▸ Work to be completed:
Copy out the listing below line for line, word for word.

▸ Raw data:
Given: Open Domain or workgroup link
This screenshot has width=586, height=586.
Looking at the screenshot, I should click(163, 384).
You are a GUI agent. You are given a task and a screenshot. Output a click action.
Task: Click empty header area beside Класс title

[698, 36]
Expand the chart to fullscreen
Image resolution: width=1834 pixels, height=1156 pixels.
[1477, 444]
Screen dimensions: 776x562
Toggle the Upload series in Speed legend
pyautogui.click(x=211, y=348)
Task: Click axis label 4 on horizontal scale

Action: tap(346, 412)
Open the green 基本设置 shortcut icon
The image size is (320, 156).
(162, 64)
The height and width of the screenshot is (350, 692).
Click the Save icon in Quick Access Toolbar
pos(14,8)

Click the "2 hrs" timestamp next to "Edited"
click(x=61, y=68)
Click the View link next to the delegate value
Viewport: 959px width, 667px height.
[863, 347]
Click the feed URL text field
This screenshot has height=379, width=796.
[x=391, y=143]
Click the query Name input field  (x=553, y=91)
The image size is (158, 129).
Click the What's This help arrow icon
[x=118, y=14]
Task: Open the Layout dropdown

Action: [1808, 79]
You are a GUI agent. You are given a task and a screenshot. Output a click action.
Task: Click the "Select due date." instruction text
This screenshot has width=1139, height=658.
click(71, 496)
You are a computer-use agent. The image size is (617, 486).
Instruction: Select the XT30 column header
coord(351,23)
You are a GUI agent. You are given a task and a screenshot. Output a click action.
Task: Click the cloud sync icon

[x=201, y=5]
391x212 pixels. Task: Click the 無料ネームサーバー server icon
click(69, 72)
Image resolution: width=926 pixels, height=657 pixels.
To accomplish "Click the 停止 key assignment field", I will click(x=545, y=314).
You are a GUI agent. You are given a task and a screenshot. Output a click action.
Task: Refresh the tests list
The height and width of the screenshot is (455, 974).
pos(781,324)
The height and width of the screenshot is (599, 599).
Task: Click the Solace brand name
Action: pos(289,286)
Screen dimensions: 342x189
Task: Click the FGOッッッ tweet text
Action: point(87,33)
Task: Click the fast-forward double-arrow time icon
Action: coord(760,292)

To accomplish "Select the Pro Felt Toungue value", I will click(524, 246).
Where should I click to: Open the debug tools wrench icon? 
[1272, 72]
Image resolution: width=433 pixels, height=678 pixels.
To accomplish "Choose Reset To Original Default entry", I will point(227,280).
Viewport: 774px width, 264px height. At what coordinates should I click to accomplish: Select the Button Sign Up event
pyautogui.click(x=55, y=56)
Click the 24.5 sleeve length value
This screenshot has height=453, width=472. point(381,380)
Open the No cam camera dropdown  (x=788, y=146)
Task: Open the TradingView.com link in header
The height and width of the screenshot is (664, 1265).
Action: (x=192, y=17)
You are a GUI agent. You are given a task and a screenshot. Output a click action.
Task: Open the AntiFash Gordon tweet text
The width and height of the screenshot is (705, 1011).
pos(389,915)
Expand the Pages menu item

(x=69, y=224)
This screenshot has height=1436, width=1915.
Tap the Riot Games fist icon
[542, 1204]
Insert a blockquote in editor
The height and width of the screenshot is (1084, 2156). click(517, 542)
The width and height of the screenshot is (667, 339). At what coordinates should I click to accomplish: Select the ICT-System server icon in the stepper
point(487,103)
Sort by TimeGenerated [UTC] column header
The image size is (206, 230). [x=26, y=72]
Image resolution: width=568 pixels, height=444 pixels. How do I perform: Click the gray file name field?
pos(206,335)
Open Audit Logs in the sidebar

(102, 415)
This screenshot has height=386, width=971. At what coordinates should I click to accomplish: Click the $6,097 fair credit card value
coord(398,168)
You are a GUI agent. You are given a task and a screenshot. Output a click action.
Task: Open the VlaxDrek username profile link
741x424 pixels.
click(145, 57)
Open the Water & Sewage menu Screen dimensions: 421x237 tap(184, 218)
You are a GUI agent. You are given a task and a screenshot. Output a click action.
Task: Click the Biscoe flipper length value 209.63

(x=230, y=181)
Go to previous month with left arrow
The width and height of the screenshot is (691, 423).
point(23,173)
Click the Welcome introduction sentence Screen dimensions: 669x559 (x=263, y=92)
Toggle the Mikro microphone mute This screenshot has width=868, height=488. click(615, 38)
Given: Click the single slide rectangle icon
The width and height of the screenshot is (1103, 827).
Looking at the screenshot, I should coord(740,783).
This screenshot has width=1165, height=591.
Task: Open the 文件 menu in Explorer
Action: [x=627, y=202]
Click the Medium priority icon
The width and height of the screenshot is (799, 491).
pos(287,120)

▸ Written solution:
Given: Open Domain or workgroup link
This screenshot has width=586, height=586.
Looking at the screenshot, I should click(163, 384).
You are a GUI agent. You are given a task and a screenshot. Output a click action.
Task: Click empty header area beside Класс title

[698, 36]
Expand the chart to fullscreen
Image resolution: width=1834 pixels, height=1156 pixels.
[1477, 444]
Screen dimensions: 776x562
Toggle the Upload series in Speed legend
pyautogui.click(x=211, y=348)
Task: Click axis label 4 on horizontal scale

Action: tap(346, 412)
Open the green 基本设置 shortcut icon
The image size is (320, 156).
(162, 64)
The height and width of the screenshot is (350, 692).
Click the Save icon in Quick Access Toolbar
pos(14,8)

Click the "2 hrs" timestamp next to "Edited"
click(x=61, y=68)
Click the View link next to the delegate value
Viewport: 959px width, 667px height.
[863, 347]
Click the feed URL text field
This screenshot has height=379, width=796.
[x=391, y=143]
Click the query Name input field  (x=553, y=91)
The image size is (158, 129).
Click the What's This help arrow icon
[x=118, y=14]
Task: Open the Layout dropdown

Action: [1808, 79]
You are a GUI agent. You are given a task and a screenshot. Output a click action.
Task: Click the "Select due date." instruction text
This screenshot has width=1139, height=658.
click(71, 496)
You are a computer-use agent. The image size is (617, 486).
Instruction: Select the XT30 column header
coord(351,23)
You are a GUI agent. You are given a task and a screenshot. Output a click action.
Task: Click the cloud sync icon

[x=201, y=5]
391x212 pixels. Task: Click the 無料ネームサーバー server icon
click(69, 72)
Image resolution: width=926 pixels, height=657 pixels.
To accomplish "Click the 停止 key assignment field", I will click(x=545, y=314).
You are a GUI agent. You are given a task and a screenshot. Output a click action.
Task: Refresh the tests list
The height and width of the screenshot is (455, 974).
pos(781,324)
The height and width of the screenshot is (599, 599).
Task: Click the Solace brand name
Action: pos(289,286)
Screen dimensions: 342x189
Task: Click the FGOッッッ tweet text
Action: point(87,33)
Task: Click the fast-forward double-arrow time icon
Action: coord(760,292)

To accomplish "Select the Pro Felt Toungue value", I will click(524, 246).
Where should I click to: Open the debug tools wrench icon? 
[1272, 72]
Image resolution: width=433 pixels, height=678 pixels.
To accomplish "Choose Reset To Original Default entry", I will point(227,280).
Viewport: 774px width, 264px height. At what coordinates should I click to accomplish: Select the Button Sign Up event
pyautogui.click(x=55, y=56)
Click the 24.5 sleeve length value
This screenshot has height=453, width=472. point(381,380)
Open the No cam camera dropdown  (x=788, y=146)
Task: Open the TradingView.com link in header
The height and width of the screenshot is (664, 1265).
Action: (x=192, y=17)
You are a GUI agent. You are given a task and a screenshot. Output a click action.
Task: Open the AntiFash Gordon tweet text
The width and height of the screenshot is (705, 1011).
pos(389,915)
Expand the Pages menu item

(x=69, y=224)
This screenshot has height=1436, width=1915.
Tap the Riot Games fist icon
[542, 1204]
Insert a blockquote in editor
The height and width of the screenshot is (1084, 2156). click(517, 542)
The width and height of the screenshot is (667, 339). At what coordinates should I click to accomplish: Select the ICT-System server icon in the stepper
point(487,103)
Sort by TimeGenerated [UTC] column header
The image size is (206, 230). [x=26, y=72]
Image resolution: width=568 pixels, height=444 pixels. How do I perform: Click the gray file name field?
pos(206,335)
Open Audit Logs in the sidebar

(102, 415)
This screenshot has height=386, width=971. At what coordinates should I click to accomplish: Click the $6,097 fair credit card value
coord(398,168)
You are a GUI agent. You are given a task and a screenshot. Output a click action.
Task: Open the VlaxDrek username profile link
741x424 pixels.
click(145, 57)
Open the Water & Sewage menu Screen dimensions: 421x237 tap(184, 218)
You are a GUI agent. You are given a task and a screenshot. Output a click action.
Task: Click the Biscoe flipper length value 209.63

(x=230, y=181)
Go to previous month with left arrow
The width and height of the screenshot is (691, 423).
point(23,173)
Click the Welcome introduction sentence Screen dimensions: 669x559 (x=263, y=92)
Toggle the Mikro microphone mute This screenshot has width=868, height=488. click(615, 38)
Given: Click the single slide rectangle icon
The width and height of the screenshot is (1103, 827).
Looking at the screenshot, I should coord(740,783).
This screenshot has width=1165, height=591.
Task: Open the 文件 menu in Explorer
Action: [x=627, y=202]
Click the Medium priority icon
The width and height of the screenshot is (799, 491).
pos(287,120)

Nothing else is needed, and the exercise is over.